# Chipped enamel on cast iron pot--save to use???



## Tzipporah (Dec 27, 2011)

I don't use enamel myself, but my mother has a le creuset pot that has cracked enamel and wanted to know if it was safe to use. I didn't know what to tell her so I told her I would ask you all 

Thanks!!


----------



## 95191 (Nov 8, 2007)

A chip is different from a crack!

this may be of help - http://www.thekitchn.com/thekitchn/cookware-tools/chipped-enamel-need-to-replace-this-cookware-086730

personally I would not use it- I keep packing foam between my pieces for storage and still things can happen but if it is where food is cooked, not the rim -it's a NO for me


----------



## Tzipporah (Dec 27, 2011)

She said it's on the rim where food wouldn't b cooking. It could come in contact with it theoretically if food splashed there, but it wouldn't be stewing or frying on that spot.

I haven't seen it so I'm just describing it as she told me over the phone.


----------



## jess in hawaii (Oct 13, 2011)

I have used pots that look exactly like the one in PP's link. It should be safe from the perspective of the food contacting the metal, but be aware of continued chipping. If it seems flaky, I would sand it lightly then season the spot. But do keep an eye on it in case it keeps chipping/flaking.

Note: chipped enameled *tin* is not safe to use.


----------



## 95191 (Nov 8, 2007)

the tops can get chipped (rim areas) - a crack would really worry me, that you would have no way of really cleaning

I guess it would depend on the size - you could contact le creuset and take a photo and ask them (many stores don't have knowledgeable sales people - I would directly send an email to them)

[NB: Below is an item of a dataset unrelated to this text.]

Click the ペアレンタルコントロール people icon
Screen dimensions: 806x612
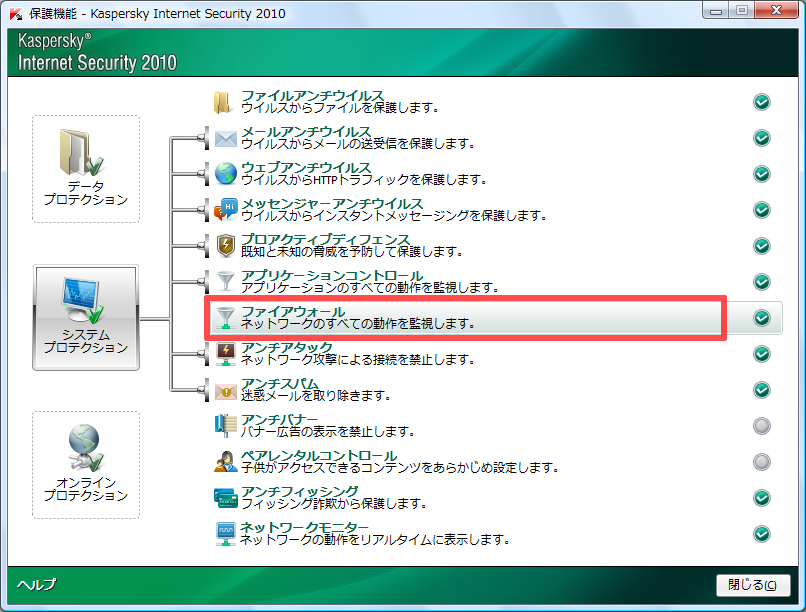click(x=225, y=462)
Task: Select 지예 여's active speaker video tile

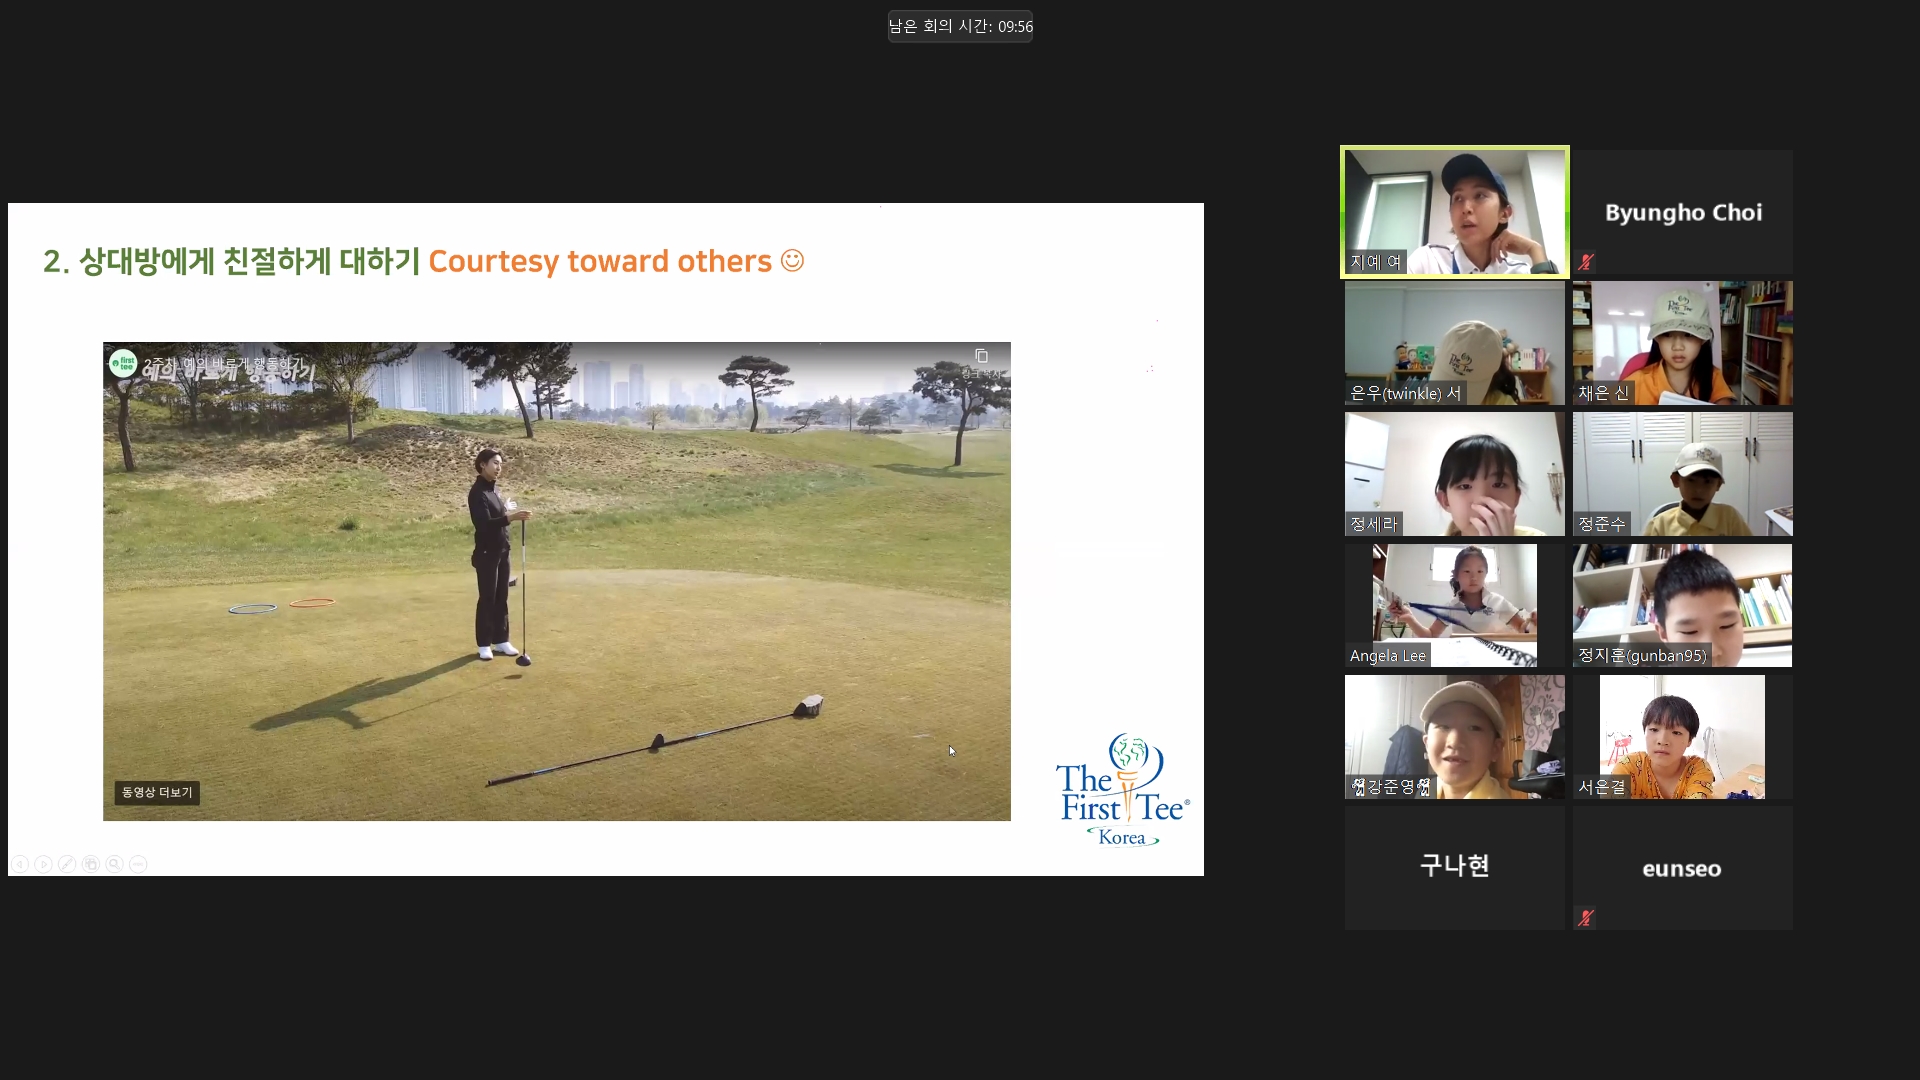Action: tap(1454, 212)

if it looks like there can easily be more if you rub your finger and it flakes off- that would be concerning to me

some chipping is viewed as normal at that area- again, if it was inside and it was a chip and exposed I would worry about bacteria growth and more coming loose when cooking


----------



## Tzipporah (Dec 27, 2011)

b/c I don't use enamel--what is the worry with consuming it? I assume it's potentially poisonous, but what is in it that would make you sick? It kinda freaks me out to pay that much money for something that has the possibility of becoming poisonous to me. I think I'll just stick with regular old boring (and reliable!) cast iron 

That's said, I will relay all of this info to her. Thanks so much mamas!


----------



## jess in hawaii (Oct 13, 2011)

Enamel isn't poisonous, it's glass. You don't want tiny shards of glass chipping off into your food, I'm sure.


----------



## Tzipporah (Dec 27, 2011)

I see! I honestly didn't know that because like I said I don't use enamel. Thanks for letting me know.


----------



## SweetSilver (Apr 12, 2011)

Yeah, I wouldn't worry unless it's continually chipping and the shards might be getting into your food. Bacteria? My pans get pretty hot, I'm not worried about bacteria. Contact with metal? If it's iron, you're good. If I made myself *really* paranoid, I might consider the colored portion of the enamel. But, nope, not that paranoid.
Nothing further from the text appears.